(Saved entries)
########################################

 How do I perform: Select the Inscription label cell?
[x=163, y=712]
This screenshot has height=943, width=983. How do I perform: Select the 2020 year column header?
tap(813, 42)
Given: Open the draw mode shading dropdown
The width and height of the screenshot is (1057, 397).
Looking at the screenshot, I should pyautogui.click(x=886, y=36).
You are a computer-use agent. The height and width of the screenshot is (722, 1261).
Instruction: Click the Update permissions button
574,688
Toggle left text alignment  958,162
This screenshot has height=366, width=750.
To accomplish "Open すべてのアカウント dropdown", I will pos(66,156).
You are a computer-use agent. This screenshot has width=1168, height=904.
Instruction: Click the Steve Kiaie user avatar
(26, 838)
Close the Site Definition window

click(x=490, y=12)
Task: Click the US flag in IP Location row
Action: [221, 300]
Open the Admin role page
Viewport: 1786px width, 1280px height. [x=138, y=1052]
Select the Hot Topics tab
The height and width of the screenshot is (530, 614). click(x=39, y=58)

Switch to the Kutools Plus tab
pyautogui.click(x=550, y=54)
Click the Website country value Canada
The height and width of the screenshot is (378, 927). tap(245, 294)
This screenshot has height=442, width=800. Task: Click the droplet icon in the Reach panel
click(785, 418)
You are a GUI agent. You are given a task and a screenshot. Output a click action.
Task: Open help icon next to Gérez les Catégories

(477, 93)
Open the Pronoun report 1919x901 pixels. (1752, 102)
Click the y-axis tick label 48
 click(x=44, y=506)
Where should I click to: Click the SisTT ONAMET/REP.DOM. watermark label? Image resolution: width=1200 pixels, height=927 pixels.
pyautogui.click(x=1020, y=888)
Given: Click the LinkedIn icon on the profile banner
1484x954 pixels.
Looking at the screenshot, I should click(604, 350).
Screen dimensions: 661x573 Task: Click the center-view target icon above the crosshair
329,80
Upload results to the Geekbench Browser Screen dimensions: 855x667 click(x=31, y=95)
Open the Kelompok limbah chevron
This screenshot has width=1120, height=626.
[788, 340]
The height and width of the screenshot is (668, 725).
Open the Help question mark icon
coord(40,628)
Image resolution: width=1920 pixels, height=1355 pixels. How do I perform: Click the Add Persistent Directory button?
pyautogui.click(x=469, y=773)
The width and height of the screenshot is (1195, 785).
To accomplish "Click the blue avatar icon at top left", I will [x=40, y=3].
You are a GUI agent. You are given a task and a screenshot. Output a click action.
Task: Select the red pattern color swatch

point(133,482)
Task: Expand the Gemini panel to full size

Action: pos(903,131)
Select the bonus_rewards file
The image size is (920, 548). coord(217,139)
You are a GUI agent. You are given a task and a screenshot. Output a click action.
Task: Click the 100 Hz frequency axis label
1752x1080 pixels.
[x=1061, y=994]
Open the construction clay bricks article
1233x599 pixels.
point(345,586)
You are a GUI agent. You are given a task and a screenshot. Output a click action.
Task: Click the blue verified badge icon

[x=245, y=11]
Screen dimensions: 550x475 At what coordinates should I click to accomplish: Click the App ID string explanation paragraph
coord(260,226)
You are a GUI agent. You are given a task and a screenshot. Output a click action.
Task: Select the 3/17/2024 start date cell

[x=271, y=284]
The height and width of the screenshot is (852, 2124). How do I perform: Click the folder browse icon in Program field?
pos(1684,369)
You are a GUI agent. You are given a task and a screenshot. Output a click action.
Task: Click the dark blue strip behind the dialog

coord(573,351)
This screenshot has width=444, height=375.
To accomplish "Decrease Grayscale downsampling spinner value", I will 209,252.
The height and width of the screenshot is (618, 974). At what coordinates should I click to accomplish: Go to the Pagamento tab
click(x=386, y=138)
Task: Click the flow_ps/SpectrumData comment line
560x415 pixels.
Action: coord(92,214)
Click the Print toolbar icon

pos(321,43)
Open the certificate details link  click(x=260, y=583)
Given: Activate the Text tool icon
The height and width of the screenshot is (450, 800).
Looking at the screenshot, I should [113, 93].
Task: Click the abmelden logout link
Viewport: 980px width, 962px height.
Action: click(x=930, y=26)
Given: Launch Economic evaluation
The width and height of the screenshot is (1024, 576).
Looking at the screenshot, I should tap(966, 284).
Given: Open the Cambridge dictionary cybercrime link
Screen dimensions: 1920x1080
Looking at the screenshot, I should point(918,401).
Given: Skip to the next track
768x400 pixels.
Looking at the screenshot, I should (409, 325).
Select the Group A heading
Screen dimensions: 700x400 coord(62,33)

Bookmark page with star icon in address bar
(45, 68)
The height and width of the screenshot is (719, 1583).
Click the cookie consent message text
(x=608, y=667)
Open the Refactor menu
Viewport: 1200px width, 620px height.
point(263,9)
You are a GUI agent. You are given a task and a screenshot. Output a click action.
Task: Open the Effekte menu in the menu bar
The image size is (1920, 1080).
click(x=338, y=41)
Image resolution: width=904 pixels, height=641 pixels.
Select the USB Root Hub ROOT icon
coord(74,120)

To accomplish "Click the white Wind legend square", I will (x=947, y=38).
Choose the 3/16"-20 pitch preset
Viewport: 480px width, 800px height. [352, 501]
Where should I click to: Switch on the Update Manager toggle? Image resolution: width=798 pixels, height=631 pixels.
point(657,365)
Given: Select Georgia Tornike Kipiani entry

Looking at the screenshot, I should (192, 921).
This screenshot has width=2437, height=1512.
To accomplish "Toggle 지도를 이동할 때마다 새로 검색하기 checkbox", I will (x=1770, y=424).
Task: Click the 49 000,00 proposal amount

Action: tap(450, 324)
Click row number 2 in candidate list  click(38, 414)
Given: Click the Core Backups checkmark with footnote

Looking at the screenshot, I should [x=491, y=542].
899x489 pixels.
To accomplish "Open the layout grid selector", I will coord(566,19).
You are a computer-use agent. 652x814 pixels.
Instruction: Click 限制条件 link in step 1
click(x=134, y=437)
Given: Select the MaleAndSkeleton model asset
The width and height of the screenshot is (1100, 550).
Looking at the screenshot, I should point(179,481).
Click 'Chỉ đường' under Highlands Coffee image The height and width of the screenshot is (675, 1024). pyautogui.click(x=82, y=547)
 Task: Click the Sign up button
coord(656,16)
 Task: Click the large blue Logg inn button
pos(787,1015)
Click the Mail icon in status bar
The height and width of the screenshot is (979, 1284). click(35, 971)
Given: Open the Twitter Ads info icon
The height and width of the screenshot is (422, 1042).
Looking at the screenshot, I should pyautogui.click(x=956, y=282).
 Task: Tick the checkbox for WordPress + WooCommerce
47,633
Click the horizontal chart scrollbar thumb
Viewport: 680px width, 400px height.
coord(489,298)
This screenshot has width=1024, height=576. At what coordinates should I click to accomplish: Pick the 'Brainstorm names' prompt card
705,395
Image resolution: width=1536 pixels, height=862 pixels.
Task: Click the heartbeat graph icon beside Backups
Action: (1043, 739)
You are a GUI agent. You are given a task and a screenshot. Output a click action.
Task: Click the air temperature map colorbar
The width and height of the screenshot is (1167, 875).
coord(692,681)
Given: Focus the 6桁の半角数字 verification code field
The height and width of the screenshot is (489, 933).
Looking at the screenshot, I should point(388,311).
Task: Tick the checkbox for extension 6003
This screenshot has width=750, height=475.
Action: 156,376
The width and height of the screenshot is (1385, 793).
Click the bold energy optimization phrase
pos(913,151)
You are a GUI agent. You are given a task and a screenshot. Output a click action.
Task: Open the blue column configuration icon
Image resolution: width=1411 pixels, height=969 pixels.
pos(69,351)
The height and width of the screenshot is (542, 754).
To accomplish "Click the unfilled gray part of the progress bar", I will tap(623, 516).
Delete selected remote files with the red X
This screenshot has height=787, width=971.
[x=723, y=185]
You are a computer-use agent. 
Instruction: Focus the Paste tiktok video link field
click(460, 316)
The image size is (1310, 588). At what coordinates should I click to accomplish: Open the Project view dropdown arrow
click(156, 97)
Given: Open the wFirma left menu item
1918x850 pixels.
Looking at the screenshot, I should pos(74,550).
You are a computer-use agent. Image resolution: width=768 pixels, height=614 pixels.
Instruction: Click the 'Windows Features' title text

########################################

* _PROBLEM DESCRIPTION_:
Your task is to retype the entries verbatim, starting with the line that holds "899x489 pixels." and stopping after the line that holds "Given: Focus the".

* _TASK ANSWER_:
899x489 pixels.
To accomplish "Open the layout grid selector", I will coord(566,19).
You are a computer-use agent. 652x814 pixels.
Instruction: Click 限制条件 link in step 1
click(x=134, y=437)
Given: Select the MaleAndSkeleton model asset
The width and height of the screenshot is (1100, 550).
Looking at the screenshot, I should point(179,481).
Click 'Chỉ đường' under Highlands Coffee image The height and width of the screenshot is (675, 1024). pyautogui.click(x=82, y=547)
 Task: Click the Sign up button
coord(656,16)
 Task: Click the large blue Logg inn button
pos(787,1015)
Click the Mail icon in status bar
The height and width of the screenshot is (979, 1284). click(35, 971)
Given: Open the Twitter Ads info icon
The height and width of the screenshot is (422, 1042).
Looking at the screenshot, I should pyautogui.click(x=956, y=282).
 Task: Tick the checkbox for WordPress + WooCommerce
47,633
Click the horizontal chart scrollbar thumb
Viewport: 680px width, 400px height.
coord(489,298)
This screenshot has width=1024, height=576. At what coordinates should I click to accomplish: Pick the 'Brainstorm names' prompt card
705,395
Image resolution: width=1536 pixels, height=862 pixels.
Task: Click the heartbeat graph icon beside Backups
Action: (1043, 739)
You are a GUI agent. You are given a task and a screenshot. Output a click action.
Task: Click the air temperature map colorbar
The width and height of the screenshot is (1167, 875).
coord(692,681)
Given: Focus the 6桁の半角数字 verification code field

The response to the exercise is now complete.